Directions:
What is needed here is a verbatim copy of the records that follow.
(The records)
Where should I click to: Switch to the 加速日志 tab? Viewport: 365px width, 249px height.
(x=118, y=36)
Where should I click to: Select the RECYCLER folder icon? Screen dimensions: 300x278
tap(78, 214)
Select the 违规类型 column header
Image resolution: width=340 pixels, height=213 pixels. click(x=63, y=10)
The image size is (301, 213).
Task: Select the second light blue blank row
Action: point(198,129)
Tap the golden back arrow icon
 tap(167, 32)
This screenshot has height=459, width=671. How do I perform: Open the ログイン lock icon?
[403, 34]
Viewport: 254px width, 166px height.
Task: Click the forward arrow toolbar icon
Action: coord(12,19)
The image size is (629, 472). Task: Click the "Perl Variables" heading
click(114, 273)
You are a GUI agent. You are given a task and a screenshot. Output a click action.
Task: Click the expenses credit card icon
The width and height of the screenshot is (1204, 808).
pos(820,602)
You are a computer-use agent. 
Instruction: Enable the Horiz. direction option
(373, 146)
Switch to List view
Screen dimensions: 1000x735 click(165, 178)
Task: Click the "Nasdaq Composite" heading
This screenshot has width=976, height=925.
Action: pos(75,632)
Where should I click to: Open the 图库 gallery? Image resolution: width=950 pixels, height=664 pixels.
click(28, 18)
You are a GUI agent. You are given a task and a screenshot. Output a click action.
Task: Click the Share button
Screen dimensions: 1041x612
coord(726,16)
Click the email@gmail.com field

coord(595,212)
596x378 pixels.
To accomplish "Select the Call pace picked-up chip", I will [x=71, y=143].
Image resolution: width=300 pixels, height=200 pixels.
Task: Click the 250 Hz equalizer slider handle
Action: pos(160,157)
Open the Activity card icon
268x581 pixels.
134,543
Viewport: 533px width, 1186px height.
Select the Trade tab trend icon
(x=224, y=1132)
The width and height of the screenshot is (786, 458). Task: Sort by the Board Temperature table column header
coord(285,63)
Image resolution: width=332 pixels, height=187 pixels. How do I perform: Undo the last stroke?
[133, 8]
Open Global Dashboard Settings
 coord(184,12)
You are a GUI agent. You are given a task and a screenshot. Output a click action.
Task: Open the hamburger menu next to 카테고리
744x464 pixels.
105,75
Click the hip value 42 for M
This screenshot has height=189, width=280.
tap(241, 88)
(End The records)
Response below:
Where should I click to: Switch to the 加速日志 tab? Viewport: 365px width, 249px height.
(x=118, y=36)
Where should I click to: Select the RECYCLER folder icon? Screen dimensions: 300x278
tap(78, 214)
Select the 违规类型 column header
Image resolution: width=340 pixels, height=213 pixels. click(x=63, y=10)
The image size is (301, 213).
Task: Select the second light blue blank row
Action: point(198,129)
Tap the golden back arrow icon
 tap(167, 32)
This screenshot has height=459, width=671. How do I perform: Open the ログイン lock icon?
[403, 34]
Viewport: 254px width, 166px height.
Task: Click the forward arrow toolbar icon
Action: coord(12,19)
The image size is (629, 472). Task: Click the "Perl Variables" heading
click(114, 273)
You are a GUI agent. You are given a task and a screenshot. Output a click action.
Task: Click the expenses credit card icon
The width and height of the screenshot is (1204, 808).
pos(820,602)
You are a computer-use agent. 
Instruction: Enable the Horiz. direction option
(373, 146)
Switch to List view
Screen dimensions: 1000x735 click(165, 178)
Task: Click the "Nasdaq Composite" heading
This screenshot has width=976, height=925.
Action: pos(75,632)
Where should I click to: Open the 图库 gallery? Image resolution: width=950 pixels, height=664 pixels.
click(28, 18)
You are a GUI agent. You are given a task and a screenshot. Output a click action.
Task: Click the Share button
Screen dimensions: 1041x612
coord(726,16)
Click the email@gmail.com field

coord(595,212)
596x378 pixels.
To accomplish "Select the Call pace picked-up chip", I will [x=71, y=143].
Image resolution: width=300 pixels, height=200 pixels.
Task: Click the 250 Hz equalizer slider handle
Action: pos(160,157)
Open the Activity card icon
268x581 pixels.
134,543
Viewport: 533px width, 1186px height.
Select the Trade tab trend icon
(x=224, y=1132)
The width and height of the screenshot is (786, 458). Task: Sort by the Board Temperature table column header
coord(285,63)
Image resolution: width=332 pixels, height=187 pixels. How do I perform: Undo the last stroke?
[133, 8]
Open Global Dashboard Settings
 coord(184,12)
You are a GUI agent. You are given a task and a screenshot. Output a click action.
Task: Open the hamburger menu next to 카테고리
744x464 pixels.
105,75
Click the hip value 42 for M
This screenshot has height=189, width=280.
tap(241, 88)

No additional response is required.